In a small , low-slung building off the entrance of the Roger Williams Park Zoo , eleven presumably pregnant New England cottontails awaited a new generation — along with conservationists in six states . Each plastic-bottomed cage , stacked on tiered metal carts , bore an identification number for the female and the estimated due dates .
By late May , only one had given birth . She rested in a dark corner of her cage while a two-day-old kit , smaller than mouse , labored toward her through the bed of straw .

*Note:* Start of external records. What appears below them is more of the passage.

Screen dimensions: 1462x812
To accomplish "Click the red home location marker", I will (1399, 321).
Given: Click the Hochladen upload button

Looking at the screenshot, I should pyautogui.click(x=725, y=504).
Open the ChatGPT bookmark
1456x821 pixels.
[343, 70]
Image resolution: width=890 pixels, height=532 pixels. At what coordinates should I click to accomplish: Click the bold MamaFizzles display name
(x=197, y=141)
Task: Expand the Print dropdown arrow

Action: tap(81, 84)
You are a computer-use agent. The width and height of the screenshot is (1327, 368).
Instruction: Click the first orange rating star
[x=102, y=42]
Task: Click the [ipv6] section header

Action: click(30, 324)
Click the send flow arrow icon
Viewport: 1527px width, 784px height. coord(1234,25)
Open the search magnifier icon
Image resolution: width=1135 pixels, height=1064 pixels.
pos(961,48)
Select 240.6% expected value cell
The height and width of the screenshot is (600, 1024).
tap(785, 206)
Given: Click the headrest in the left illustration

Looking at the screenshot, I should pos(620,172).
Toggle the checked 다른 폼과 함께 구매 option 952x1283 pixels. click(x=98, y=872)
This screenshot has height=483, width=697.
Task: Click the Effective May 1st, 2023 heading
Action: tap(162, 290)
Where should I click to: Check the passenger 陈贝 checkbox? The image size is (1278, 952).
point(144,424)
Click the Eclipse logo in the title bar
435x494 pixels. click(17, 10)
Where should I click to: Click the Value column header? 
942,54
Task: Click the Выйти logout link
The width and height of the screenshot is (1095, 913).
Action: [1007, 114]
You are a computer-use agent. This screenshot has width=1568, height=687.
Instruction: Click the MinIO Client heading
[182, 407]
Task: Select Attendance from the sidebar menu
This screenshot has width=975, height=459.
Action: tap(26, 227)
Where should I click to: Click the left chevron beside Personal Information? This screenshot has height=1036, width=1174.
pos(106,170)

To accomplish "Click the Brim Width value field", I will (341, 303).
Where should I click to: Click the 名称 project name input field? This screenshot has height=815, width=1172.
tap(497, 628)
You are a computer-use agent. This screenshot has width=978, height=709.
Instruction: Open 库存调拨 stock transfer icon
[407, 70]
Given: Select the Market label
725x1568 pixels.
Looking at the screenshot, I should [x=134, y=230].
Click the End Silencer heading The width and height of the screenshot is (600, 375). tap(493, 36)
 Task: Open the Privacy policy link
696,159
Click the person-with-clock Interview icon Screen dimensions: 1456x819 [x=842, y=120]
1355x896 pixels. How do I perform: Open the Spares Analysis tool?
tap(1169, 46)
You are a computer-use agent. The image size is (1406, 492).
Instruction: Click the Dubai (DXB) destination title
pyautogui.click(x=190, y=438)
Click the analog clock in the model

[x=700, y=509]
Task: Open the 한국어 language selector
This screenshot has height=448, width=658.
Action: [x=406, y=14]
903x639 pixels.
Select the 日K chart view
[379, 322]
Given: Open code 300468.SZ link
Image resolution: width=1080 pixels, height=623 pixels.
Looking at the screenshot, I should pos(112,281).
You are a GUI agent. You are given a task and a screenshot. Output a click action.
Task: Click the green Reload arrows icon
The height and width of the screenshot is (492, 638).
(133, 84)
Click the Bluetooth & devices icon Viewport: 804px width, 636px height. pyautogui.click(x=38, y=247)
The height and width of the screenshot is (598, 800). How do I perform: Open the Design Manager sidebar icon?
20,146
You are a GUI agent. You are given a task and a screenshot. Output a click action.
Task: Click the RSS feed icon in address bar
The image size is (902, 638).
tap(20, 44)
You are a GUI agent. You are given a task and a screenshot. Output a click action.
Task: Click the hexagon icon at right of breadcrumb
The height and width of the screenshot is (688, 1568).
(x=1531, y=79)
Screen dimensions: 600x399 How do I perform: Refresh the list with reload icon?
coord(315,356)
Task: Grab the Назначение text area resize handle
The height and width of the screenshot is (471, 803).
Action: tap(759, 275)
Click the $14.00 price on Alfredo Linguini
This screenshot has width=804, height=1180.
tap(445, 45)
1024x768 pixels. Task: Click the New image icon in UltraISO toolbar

“ ‘ They breed like rabbits ’ is not exactly true in this case ,” says Lou Perrotti , Roger Williams Park Zoo ’ s director of conservation programs . “ They are very touchy creatures . It ’ s a tough battle to get a few out .”
A century ago , no one would sit around like an expectant father , cigars tucked in a breast pocket , hoping for healthy octuplets .
MIERCAT PHOTOGRAPHY / GETTY IMAGES
Sylvilagus transitionalis , otherwise known as the New England cottontail , ranged from Maine to eastern New York , favoring the river valleys , where regular landscape disturbances — beavers , wildfires , ice storms — created the thick , shrubby cover the species needs to survive .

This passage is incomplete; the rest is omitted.